I started sourcing leather on the Tandy Leather Factory website, and though they taught me enough about how leather is cured, graded, and sized to figure out what I needed, they did not sell that material in quantities that were reasonable for this use. So it was back to eBay, which eventually lead me to Distant Drums, who sold me four pieces of their 10-11 oz. veg-tan tooling leather, each of which was just about the right size for a single blade. That set me back another $25, including shipping—the price of my “retrograde” was getting worse, but then the story was getting better, and that’s usually a trade I’m willing to make.
The Deets
First, you’ll wanna take off the blade assembly. In my case, this involved loosening a set screw that held the fan hub to the motor shaft, removing the two bolts that held the wire cage to the housing, separating the blades and the cage (together) from the rest of the fan, and then holding my mouth just right to rotate the blade assembly free of the cage. Second, you’ll need to remove the old blades. Mine were riveted to the hub, and were easily removed by drilling, from the back side, with a 3/16″ diameter bit. Once you’ve got the blades free from the hub, proceed as follows:
1. Put a piece of scrap wood down on your work surface, and then put your leather stock on top of that. Top the stack off with the template fan blade, then drill pilot holes through the blade mounting holes, through the leather, and into the wood. Secure the blade and leather to the wood with three small wood screws.
2. Trace around the perimeter of the fan blade with a sharp hobby knife, cutting through the leather as you go. It will likely take a couple of passes.
3. Remove the screws and separate the leather.
4. Repeat steps 1 – 3 three more times to cut four identical leather blades. NOTE: Be sure to identify two pairs of blades that are balanced to within 0.5g before proceeding (see below).
5. Apply leather dye to the front and back of the blades, per the dye directions, until the color pleases your eye. Let the dye dry thoroughly.
6. Rub extra virgin olive oil into the front and back of each blade to act as a finish and preservative. Allow excess oil to evaporate before proceeding.
7. Attach the finished blades to the hub using pop rivets and a pop rivet tool. To avoid tearout, the wide flange of the rivet should be against the leather, not the metal of the hub. Be sure opposing blades are weight-matched to within 0.5g before riveting.

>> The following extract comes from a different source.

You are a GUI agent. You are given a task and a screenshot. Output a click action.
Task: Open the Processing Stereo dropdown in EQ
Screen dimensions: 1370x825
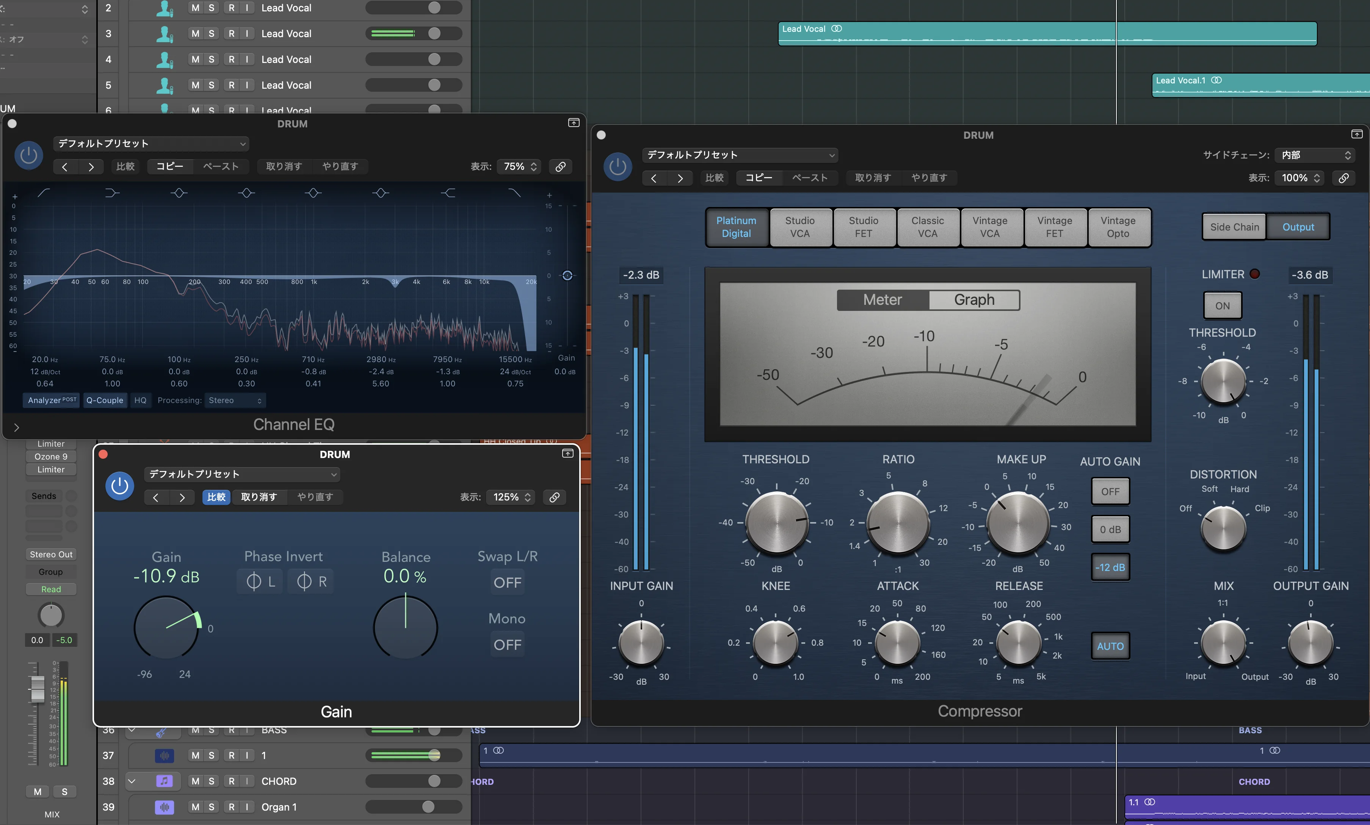(x=235, y=400)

Make Sure to Balance the Blades
My first assumption was that the leather was pretty homogeneous and that, if I cut four identical blades from it, they would each weigh about the same. Not true. The first time I put the hub and leather blades together, the fan wobbled horribly, and I had to drill out the pop rivets and break out my postage scale to weigh the blades, at which point I discovered that one of them weighed 46 grams, while the others all weighed about 40. I used a micro-plane kitchen grater to remove leather from the flesh side of the heavy blade, and then had to re-apply stain to replace the color I’d scraped off. If you try this project, learn from my mistake: weigh and balance the blades before applying any finish.